_Supplied data:_
.....
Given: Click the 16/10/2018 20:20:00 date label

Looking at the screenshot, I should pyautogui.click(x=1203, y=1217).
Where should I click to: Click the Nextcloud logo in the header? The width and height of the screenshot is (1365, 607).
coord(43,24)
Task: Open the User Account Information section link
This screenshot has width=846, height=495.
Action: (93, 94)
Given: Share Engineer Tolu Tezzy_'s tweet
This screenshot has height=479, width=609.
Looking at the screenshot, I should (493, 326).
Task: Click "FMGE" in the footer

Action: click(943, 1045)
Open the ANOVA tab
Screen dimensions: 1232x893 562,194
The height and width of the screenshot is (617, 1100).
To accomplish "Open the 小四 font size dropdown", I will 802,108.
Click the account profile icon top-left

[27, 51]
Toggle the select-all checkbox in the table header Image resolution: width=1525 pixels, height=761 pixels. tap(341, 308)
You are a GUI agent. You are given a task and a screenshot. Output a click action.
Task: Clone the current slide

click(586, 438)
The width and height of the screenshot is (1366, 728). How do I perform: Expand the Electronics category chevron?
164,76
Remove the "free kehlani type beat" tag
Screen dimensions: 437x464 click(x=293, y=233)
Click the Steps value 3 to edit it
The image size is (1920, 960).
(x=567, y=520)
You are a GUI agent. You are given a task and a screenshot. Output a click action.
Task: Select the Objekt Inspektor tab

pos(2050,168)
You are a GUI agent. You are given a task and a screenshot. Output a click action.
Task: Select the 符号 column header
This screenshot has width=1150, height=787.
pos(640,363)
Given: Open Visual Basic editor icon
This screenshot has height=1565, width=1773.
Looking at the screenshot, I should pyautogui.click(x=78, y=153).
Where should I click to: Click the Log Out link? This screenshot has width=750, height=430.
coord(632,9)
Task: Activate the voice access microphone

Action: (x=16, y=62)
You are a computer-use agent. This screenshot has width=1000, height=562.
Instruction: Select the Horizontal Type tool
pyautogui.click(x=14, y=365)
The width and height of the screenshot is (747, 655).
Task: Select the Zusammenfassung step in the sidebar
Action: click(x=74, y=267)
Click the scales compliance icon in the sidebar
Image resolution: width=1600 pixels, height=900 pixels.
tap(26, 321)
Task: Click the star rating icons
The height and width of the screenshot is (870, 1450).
.....
_Given instruction:_
Please copy out all of the records above word for word, with every line unchanged and in its original order.

_Solution to this problem:_
Given: Click the 16/10/2018 20:20:00 date label

Looking at the screenshot, I should pyautogui.click(x=1203, y=1217).
Where should I click to: Click the Nextcloud logo in the header? The width and height of the screenshot is (1365, 607).
coord(43,24)
Task: Open the User Account Information section link
This screenshot has width=846, height=495.
Action: (93, 94)
Given: Share Engineer Tolu Tezzy_'s tweet
This screenshot has height=479, width=609.
Looking at the screenshot, I should (493, 326).
Task: Click "FMGE" in the footer

Action: click(943, 1045)
Open the ANOVA tab
Screen dimensions: 1232x893 562,194
The height and width of the screenshot is (617, 1100).
To accomplish "Open the 小四 font size dropdown", I will 802,108.
Click the account profile icon top-left

[27, 51]
Toggle the select-all checkbox in the table header Image resolution: width=1525 pixels, height=761 pixels. tap(341, 308)
You are a GUI agent. You are given a task and a screenshot. Output a click action.
Task: Clone the current slide

click(586, 438)
The width and height of the screenshot is (1366, 728). How do I perform: Expand the Electronics category chevron?
164,76
Remove the "free kehlani type beat" tag
Screen dimensions: 437x464 click(x=293, y=233)
Click the Steps value 3 to edit it
The image size is (1920, 960).
(x=567, y=520)
You are a GUI agent. You are given a task and a screenshot. Output a click action.
Task: Select the Objekt Inspektor tab

pos(2050,168)
You are a GUI agent. You are given a task and a screenshot. Output a click action.
Task: Select the 符号 column header
This screenshot has width=1150, height=787.
pos(640,363)
Given: Open Visual Basic editor icon
This screenshot has height=1565, width=1773.
Looking at the screenshot, I should pyautogui.click(x=78, y=153).
Where should I click to: Click the Log Out link? This screenshot has width=750, height=430.
coord(632,9)
Task: Activate the voice access microphone

Action: (x=16, y=62)
You are a computer-use agent. This screenshot has width=1000, height=562.
Instruction: Select the Horizontal Type tool
pyautogui.click(x=14, y=365)
The width and height of the screenshot is (747, 655).
Task: Select the Zusammenfassung step in the sidebar
Action: click(x=74, y=267)
Click the scales compliance icon in the sidebar
Image resolution: width=1600 pixels, height=900 pixels.
tap(26, 321)
Task: Click the star rating icons
The height and width of the screenshot is (870, 1450).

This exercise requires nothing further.